Shortly after her dismissal, Mikovits told Nature that she planned to continue her research at another institution, supported by a grant of roughly $1.5 million from the US National Institute of Allergy and Infectious Diseases (NIAID) that she won while at the WPI. But such R01 grants are awarded to institutions, not individuals: when a principal investigator (PI) leaves, the institution is allowed to choose whether to keep the grant and name a new PI, or transfer the grant to the original holder’s new institution. Both actions require approval from the funding agency. The NIAID would not comment on the grant, which runs to August 2014.

Pfost has declined to answer Nature’s questions, but according to his affidavit Mikovits gave him the keys to her office at a bar on the evening of 29 September and instructed him to retrieve laboratory notebooks and biological samples. Early the next morning, Pfost took 12–20 notebooks from a locked desk in Mikovits’s office. The WPI noticed the notebooks were missing on 30 September, according to a representative for the institute. Claiming they were the property of the institute, it reported them missing to campus police. It was 17 October before Mikovits picked up the notebooks from Pfost, before returning to California.

Another worker in Mikovits’s lab told lawyers in a signed affidavit on 21 November that after being fired, Mikovits asked her to ship cell lines and blood samples from the laboratory to Frank Ruscetti, a collaborator and former mentor to Mikovits at the US National Cancer Institute in Frederick, Maryland. She did not send the samples. Pfost, too, refused a request to send additional lab items to Ruscetti. Ruscetti has declined to comment, and there is no indication that he was aware of these events.

In a civil suit filed on 4 November, the WPI is seeking return of the notebooks, as well as a computer and flash drives that Mikovits used to store lab data and patient records. The institute obtained a restraining order preventing Mikovits from destroying, altering or disseminating any of the information contained in the materials. Mikovits is due back in court in California on 19 December to face potential extradition to Nevada, where she could face charges that she possessed stolen property. According to a WPI spokesperson, some of the missing materials have now been recovered.

Patients with CFS, also known as myalgic encephalomyelitis (ME), feel “very let down and very confused”, says physician Charles Shepherd, medical adviser to the ME Association, based in Gawcott, UK.

“I think those people who believe in XMRV are going to continue to believe,” he adds. “But I think it’s going to be very difficult for Mikovits to continue this research.”

Nature 480, 13–14 (01 December 2011) doi:10.1038/480013a

Lombardi, V. C. et al. Science 326, 585–589 (2009).

Silverman, R. H. et al. Science 334, 176 (2011).

Callaway, E. Nature 471, 282–285 (2011).

Paprotka, T. et al. Science 333, 97–101 (2011).

1 thought on “‘Embattled scientist in theft probe’, Nature News, 29 November 2011”

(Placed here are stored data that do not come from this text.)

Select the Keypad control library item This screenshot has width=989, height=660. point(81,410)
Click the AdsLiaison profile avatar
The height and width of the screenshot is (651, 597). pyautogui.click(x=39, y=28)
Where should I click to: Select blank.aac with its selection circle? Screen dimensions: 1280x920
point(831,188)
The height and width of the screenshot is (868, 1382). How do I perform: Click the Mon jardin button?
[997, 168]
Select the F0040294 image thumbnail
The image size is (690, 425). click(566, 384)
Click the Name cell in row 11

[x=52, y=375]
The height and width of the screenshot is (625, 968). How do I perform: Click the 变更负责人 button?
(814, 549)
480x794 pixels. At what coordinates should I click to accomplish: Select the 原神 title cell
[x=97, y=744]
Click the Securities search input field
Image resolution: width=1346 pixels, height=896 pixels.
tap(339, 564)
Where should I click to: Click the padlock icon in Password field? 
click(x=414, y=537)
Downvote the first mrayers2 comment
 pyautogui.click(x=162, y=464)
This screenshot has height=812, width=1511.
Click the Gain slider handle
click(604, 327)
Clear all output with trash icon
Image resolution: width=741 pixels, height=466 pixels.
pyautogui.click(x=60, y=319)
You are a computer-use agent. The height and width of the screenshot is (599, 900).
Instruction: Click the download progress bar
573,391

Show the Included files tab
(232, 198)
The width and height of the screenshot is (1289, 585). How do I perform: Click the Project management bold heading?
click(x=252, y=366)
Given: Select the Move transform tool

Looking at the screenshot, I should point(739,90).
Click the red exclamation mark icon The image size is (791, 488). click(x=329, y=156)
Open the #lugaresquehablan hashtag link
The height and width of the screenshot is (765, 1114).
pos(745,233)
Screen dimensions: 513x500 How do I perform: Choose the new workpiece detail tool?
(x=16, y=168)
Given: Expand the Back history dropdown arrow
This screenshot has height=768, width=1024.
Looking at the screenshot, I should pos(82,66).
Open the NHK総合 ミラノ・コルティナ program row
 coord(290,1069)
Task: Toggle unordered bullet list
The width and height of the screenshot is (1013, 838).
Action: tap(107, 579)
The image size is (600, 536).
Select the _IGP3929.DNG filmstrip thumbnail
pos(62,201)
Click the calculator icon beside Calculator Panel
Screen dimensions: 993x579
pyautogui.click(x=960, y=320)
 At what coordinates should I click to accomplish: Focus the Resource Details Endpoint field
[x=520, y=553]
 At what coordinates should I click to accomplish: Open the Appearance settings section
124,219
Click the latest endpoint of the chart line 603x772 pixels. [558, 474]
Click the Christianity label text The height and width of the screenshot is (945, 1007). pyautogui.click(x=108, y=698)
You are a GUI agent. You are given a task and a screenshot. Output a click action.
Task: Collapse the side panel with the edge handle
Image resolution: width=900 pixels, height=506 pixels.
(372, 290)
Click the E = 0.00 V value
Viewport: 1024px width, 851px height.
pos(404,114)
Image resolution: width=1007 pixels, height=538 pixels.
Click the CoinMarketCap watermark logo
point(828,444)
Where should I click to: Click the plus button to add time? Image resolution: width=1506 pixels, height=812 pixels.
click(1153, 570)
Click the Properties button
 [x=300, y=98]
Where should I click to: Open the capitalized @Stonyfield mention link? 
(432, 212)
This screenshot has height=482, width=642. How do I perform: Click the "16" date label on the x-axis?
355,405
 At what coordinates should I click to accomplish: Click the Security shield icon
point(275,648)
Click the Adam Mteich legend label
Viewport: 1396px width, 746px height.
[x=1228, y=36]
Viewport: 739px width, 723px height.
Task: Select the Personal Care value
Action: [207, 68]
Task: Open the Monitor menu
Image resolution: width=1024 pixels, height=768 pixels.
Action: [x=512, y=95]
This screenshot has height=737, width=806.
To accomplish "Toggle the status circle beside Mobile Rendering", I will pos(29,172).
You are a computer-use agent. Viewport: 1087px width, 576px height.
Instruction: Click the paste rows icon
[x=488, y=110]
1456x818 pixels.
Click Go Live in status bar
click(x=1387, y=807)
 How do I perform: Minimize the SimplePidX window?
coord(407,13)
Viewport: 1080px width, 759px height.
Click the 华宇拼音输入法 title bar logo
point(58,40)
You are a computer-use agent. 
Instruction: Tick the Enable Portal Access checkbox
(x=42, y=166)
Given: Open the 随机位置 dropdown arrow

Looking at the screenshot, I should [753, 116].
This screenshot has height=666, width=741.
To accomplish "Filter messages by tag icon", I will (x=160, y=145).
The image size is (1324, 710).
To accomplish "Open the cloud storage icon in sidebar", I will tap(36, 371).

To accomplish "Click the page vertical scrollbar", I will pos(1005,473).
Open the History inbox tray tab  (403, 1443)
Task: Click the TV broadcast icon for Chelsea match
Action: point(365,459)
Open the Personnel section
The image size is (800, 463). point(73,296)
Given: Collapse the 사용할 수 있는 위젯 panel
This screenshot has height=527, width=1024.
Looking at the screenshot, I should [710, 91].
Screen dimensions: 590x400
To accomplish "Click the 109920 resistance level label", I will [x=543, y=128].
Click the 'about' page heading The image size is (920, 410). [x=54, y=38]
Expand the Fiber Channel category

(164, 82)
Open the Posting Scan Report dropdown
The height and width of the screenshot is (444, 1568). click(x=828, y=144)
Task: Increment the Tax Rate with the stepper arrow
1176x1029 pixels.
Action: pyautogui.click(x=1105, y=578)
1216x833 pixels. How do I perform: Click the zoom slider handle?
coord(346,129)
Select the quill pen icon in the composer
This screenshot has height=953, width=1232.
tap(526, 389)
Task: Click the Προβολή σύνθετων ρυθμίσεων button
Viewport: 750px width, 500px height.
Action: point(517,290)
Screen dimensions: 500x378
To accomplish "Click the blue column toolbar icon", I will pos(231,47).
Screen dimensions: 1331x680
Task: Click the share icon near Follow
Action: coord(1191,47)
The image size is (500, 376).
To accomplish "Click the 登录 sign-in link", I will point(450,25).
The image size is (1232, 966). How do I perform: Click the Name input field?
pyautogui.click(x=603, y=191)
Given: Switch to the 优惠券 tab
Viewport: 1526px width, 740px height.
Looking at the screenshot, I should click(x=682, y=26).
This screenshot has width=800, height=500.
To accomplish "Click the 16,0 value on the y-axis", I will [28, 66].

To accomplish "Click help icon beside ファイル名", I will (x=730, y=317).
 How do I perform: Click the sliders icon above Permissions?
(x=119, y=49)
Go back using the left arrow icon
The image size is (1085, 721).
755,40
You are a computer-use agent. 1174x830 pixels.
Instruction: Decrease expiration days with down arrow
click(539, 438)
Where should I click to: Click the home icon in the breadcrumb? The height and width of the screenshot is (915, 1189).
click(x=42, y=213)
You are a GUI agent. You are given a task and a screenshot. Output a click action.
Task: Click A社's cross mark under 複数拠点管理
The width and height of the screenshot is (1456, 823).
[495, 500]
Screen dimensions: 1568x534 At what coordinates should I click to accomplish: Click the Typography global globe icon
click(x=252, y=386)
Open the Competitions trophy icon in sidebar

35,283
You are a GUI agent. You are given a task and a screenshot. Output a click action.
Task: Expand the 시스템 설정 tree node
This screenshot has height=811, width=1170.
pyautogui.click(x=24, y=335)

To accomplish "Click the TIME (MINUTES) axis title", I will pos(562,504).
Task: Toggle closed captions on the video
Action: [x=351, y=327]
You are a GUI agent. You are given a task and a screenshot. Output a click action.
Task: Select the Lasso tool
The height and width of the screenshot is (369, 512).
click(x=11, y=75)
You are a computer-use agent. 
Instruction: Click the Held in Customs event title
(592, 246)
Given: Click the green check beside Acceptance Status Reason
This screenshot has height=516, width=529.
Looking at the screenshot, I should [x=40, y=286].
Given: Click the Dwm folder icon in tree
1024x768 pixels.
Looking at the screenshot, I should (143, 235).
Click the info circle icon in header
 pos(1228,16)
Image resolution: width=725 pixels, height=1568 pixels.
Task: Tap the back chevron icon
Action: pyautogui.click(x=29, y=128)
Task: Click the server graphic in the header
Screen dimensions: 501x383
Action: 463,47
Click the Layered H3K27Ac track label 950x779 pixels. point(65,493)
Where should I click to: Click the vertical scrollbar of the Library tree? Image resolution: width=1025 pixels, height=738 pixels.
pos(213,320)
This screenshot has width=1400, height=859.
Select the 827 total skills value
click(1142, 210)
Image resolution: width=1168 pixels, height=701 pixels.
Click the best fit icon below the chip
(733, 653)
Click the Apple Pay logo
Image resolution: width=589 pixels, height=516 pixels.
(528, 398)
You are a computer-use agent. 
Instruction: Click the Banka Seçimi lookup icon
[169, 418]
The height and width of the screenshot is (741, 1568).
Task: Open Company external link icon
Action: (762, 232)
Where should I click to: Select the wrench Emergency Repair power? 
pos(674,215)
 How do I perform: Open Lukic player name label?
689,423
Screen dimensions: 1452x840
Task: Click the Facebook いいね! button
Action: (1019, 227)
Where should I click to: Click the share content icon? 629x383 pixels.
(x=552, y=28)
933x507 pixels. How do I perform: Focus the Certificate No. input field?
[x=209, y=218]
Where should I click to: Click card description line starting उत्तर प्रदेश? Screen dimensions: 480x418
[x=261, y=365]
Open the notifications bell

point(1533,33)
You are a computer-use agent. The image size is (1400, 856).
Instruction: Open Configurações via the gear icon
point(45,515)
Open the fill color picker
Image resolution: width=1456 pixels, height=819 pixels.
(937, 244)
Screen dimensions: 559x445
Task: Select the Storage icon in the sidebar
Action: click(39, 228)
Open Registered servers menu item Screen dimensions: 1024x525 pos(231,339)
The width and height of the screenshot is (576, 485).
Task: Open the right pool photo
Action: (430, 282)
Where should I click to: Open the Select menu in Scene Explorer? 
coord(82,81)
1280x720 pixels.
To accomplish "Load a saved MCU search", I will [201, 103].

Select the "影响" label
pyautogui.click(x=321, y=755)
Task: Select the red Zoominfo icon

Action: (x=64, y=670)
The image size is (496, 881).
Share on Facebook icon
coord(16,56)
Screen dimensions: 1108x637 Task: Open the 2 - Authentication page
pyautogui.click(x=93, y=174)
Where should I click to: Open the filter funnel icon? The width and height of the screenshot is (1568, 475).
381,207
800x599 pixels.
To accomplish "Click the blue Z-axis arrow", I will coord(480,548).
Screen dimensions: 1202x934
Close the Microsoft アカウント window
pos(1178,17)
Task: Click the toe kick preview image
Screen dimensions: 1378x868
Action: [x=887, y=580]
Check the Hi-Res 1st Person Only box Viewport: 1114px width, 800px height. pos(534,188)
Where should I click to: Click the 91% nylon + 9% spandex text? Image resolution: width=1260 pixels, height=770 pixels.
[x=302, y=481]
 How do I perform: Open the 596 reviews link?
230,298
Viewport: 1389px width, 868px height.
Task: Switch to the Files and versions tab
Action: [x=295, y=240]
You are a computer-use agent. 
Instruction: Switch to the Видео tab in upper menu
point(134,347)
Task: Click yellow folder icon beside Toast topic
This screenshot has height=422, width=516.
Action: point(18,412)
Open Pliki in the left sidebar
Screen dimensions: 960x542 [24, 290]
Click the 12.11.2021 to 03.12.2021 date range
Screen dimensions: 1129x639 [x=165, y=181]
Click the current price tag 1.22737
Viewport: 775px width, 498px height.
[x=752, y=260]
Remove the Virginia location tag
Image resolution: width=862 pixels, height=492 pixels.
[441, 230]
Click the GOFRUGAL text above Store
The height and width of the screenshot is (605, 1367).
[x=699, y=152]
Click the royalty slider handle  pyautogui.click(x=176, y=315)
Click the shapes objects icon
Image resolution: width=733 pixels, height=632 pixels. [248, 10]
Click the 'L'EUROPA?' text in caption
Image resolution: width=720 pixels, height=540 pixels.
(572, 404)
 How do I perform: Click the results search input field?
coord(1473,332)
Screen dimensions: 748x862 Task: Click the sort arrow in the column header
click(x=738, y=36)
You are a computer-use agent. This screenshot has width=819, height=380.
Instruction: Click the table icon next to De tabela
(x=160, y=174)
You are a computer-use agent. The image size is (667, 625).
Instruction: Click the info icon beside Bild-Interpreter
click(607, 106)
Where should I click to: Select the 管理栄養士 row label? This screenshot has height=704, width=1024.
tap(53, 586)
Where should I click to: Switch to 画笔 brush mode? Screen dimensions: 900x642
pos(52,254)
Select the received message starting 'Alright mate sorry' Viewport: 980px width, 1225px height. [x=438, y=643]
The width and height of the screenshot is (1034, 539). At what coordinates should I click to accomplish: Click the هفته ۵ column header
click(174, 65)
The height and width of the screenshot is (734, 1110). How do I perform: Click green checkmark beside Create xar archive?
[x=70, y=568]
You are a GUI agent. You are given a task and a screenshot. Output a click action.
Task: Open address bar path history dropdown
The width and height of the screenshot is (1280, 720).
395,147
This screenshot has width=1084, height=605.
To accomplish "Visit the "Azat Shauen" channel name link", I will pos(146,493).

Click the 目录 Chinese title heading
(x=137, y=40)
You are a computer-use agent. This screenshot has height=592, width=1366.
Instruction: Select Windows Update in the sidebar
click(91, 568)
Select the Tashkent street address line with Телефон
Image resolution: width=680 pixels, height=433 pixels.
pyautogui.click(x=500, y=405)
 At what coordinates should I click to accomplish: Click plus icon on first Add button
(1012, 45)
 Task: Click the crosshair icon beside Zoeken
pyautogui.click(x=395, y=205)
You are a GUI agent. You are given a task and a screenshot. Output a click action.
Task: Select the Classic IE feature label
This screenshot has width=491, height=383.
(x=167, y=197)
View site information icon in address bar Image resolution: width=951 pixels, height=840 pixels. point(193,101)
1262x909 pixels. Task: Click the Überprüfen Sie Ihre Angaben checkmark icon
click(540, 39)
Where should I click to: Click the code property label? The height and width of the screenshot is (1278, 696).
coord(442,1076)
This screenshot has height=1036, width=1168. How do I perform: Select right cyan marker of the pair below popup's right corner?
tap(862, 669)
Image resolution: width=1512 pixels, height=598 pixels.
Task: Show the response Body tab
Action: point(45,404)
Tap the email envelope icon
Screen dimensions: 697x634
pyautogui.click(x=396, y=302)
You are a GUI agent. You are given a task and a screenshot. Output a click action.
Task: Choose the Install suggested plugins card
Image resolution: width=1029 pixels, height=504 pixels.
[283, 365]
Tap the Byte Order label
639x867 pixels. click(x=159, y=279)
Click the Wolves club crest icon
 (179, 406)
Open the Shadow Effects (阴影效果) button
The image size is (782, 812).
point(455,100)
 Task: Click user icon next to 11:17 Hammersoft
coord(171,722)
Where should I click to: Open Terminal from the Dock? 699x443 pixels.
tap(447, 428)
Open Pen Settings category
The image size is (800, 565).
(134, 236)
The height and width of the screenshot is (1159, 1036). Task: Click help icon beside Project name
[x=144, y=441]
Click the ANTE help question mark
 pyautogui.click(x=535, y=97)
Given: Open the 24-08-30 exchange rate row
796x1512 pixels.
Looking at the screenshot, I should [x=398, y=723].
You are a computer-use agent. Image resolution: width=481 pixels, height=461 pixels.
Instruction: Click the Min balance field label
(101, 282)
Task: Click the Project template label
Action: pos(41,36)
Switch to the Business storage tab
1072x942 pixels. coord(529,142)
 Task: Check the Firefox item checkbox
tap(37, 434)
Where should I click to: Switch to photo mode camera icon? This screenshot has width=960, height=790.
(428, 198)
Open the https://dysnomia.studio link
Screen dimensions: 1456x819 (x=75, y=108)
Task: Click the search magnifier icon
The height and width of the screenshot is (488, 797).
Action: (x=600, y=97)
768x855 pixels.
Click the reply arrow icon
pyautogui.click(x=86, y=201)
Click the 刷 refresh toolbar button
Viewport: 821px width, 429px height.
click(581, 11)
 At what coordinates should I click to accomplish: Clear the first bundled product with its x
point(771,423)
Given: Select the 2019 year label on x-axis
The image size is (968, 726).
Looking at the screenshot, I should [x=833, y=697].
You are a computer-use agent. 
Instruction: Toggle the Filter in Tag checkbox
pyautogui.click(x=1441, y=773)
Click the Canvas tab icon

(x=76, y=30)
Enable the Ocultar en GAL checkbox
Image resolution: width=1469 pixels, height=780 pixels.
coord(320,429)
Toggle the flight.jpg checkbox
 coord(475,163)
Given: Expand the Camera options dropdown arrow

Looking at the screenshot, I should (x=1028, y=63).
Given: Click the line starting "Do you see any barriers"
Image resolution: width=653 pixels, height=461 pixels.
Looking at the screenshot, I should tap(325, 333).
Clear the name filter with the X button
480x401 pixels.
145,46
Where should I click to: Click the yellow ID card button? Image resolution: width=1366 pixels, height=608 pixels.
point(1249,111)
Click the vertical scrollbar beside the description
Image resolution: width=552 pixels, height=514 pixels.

  1. How sad. I suspect that this whole episode will be another lesson in the dangers of desperation. We all wanted this to be The Answer, or at any rate an answer. It will probably turn out to be a case of reading too much into too little too soon.

    It is still quite possible that part of the answer may be found in retroviruses. There is enough back up information to make it a scientifically useful line of enquiry, but I think that it will be a brave researcher who tries for public funding in that field for the next few years.

    I cannot think now that XMRV is the single clear explanation we all hoped for. It might be that like cancer, ME will not have one simple cause and cure.

    So stand by for more mockery by Wesselyites and the tabloid press and more denial by medics. Still, one thing most of with ME have got used to is listening to ridicule and practising patience.